Hacker News new | ask | show | jobs
by barneso 3780 days ago
There are plenty of alternatives out there to Spark ML: here is a survey of RF implementations: https://github.com/szilard/benchm-ml/tree/master/z-other-too...

There is a whole other world of non stochastic gradient descent based algorithms out there; IMO Tensorflow is sensible to stick to one class of algorithms and do it well.
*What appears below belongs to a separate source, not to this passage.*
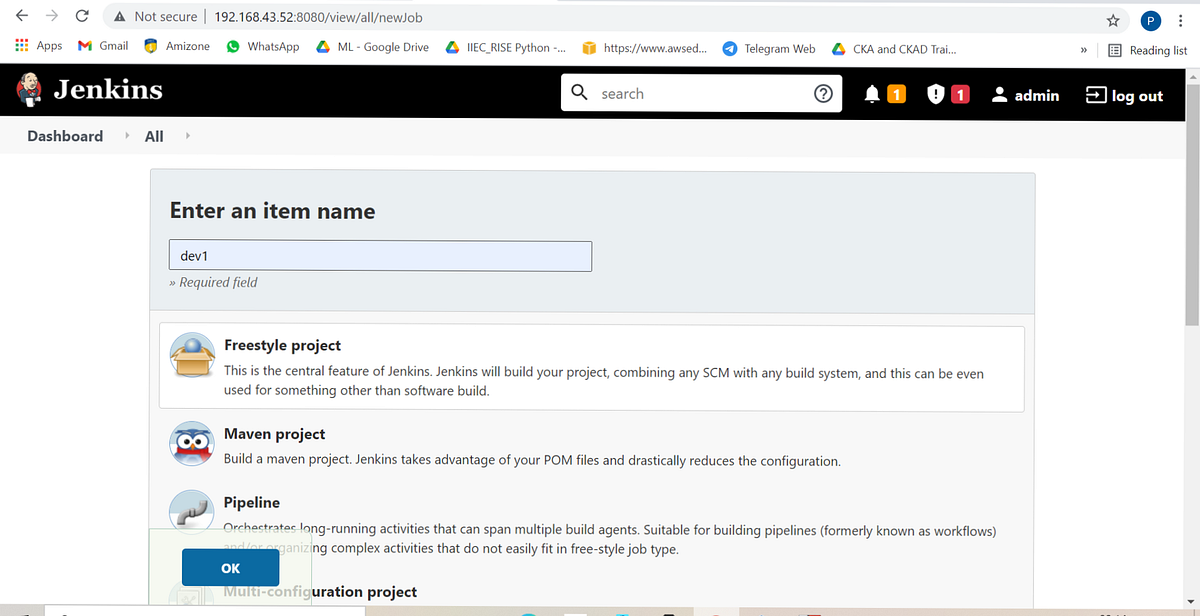Click the search help question mark icon
The image size is (1200, 616).
[x=823, y=93]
(Disclaimer: I work on mldb, one of the tools on that list).

2 comments

mldb looks great. But I was referring to distributed model building, in a horizontal way. Which SparkML does, and TensorFlow says it does. If they can implement a distributed Gradient Boosting Tree across nodes, maybe even with GPU support (Although I'm not sure if it's applicable) that could be huge.
Once the open source version of Tensorflow releases multi-node support, this would be one way to make it work. There are potential gains from using a GPU for RF training. As for distributing, in my experience for small models it doesn't make much difference and for larger models the cost of distributing the dataset dominates the benefit from having multiple nodes. But an implementation carefully designed for a given node topology could be made more performant.
Comparable AUC metric to xgboost and faster? That's... pretty interesting.

Does that include the dataload time into MLDB?

None of the systems include the data load time, but for mldb and the other non-distributed systems, it's only a few seconds.

(edit: my grammar is good not)